Oct. 03, 2019 - Chapter 8 of Davies Governance Insights 2019
InterOil Take 2: Yukon Court Doubles Down on Requirement for Fixed-Fee Financial Adviser Engagements
On February 20, 2017, the Yukon Supreme Court approved ExxonMobil Corporation’s second attempt to acquire InterOil Corporation through a plan of arrangement. This is the second iteration of the acquisition transaction following the Yukon Court of Appeal’s rejection of the initial transaction proposal. In its reasons released on March 1, 2017, the Yukon Supreme Court laid out a new “minimum standard” that requires plans of arrangement to be supported by an independent, long-form fairness opinion prepared by a reputable expert who is compensated on a fixed-fee basis without any success fee.
Among the objections that the Yukon Court of Appeal cited in rejecting the arrangement as first proposed were the facts that Morgan Stanley, InterOil’s financial adviser, was receiving a large, undisclosed success fee contingent on the closing of the transaction, and the lack of financial analysis provided to shareholders in the meeting circular and the fairness opinion. For a more detailed discussion of the Yukon Court of Appeal’s decision in the first arrangement application, see our December 2, 2016 article, Yukon Appeal Court’s InterOil Decision Based on Cold, Hard and Questionable Facts. In our article we noted that the faults cited by the Court regarding the financial adviser’s success fee and the absence of analysis in the fairness opinion were based on uncontroverted evidence regarding best practices that was inconsistent with established Canadian market practice; we also questioned whether long-form fixed-fee fairness opinions would be required for all plans of arrangement in the future.

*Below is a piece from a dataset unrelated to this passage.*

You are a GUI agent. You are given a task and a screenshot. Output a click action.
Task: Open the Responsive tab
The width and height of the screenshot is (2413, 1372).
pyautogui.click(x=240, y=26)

In the aftermath of the Yukon Court of Appeal’s rejection of the initial transaction, InterOil and ExxonMobil negotiated a modest contingent increase in the transaction price and resubmitted the transaction to shareholders, receiving an even greater level of shareholder approval from the 80% received from the original transaction. In addition, InterOil had retained a new, independent financial adviser, BMO Capital Markets, on a fixed-fee basis not linked to the transaction’s success. InterOil also provided substantially enhanced disclosure to shareholders, including the entire text of the long-form fairness opinion from BMO that included BMO’s analysis of the value of the transaction and the company’s assets. The disclosure also provided a detailed account of the work and analysis performed by an independent Transaction Committee of the InterOil board that was struck to review and recommend the revised transaction.
The steps taken by InterOil in resubmitting the transaction succeeded in winning the Yukon Supreme Court’s approval and overcame the issues that had troubled the Yukon Court of Appeal. In approving the transaction, the Court stated:
In my view, these requirements [that is, an independent fixed-fee long-form fairness opinion and a report of the independent transaction committee] provide a minimum standard for interim orders of any plan of arrangement. It is not acceptable to proceed on the basis of a Fairness Opinion which is in any way tied to the success of the arrangement.
This statement is more emphatic and more widely applicable than we would have expected was called for by the Yukon Court of Appeal’s decision. That Court’s objections to the transaction had included several other “red flags” in addition to the concerns about the fairness opinion. These included concerns about the significant role of a conflicted CEO in negotiating the transaction, particularly in view of the size of the accelerated payout of the CEO’s equity compensation; doubts about whether the board’s special committee had duly informed itself regarding the value of InterOil’s assets and the value of the contingent value payments offered as consideration in the transaction; and the lack of sufficient disclosure to enable shareholders to compare the likely payout of contingent payments under the ExxonMobil transaction with the potentially higher payout in an earlier proposed transaction. In the absence of these other red flags, it is possible that the Yukon Court of Appeal would not have rejected the arrangement solely on the basis of the lack of a long-form fairness opinion prepared by an independent financial adviser on a fixed-fee basis.
Nevertheless, it now seems clear that independent committees and long-form fairness opinions from independent financial advisers whose fees are not tied to success of the transaction are a prerequisite to court approval of a plan of arrangement – at least for any plan of arrangement proposed in the Yukon. Previously, such measures have only been required for transactions having related party elements, where Multilateral Instrument 61-101 specifically requires a valuation prepared by an independent financial adviser and supervision of that adviser by an independent committee.
This is a radical departure from long-standing, customary practice and these new requirements will increase transaction costs at the expense of shareholders, even in circumstances in which a fixed-fee opinion provides little additional value to shareholders. We will follow with interest how courts in other Canadian jurisdictions apply the Yukon Court of Appeal’s decision.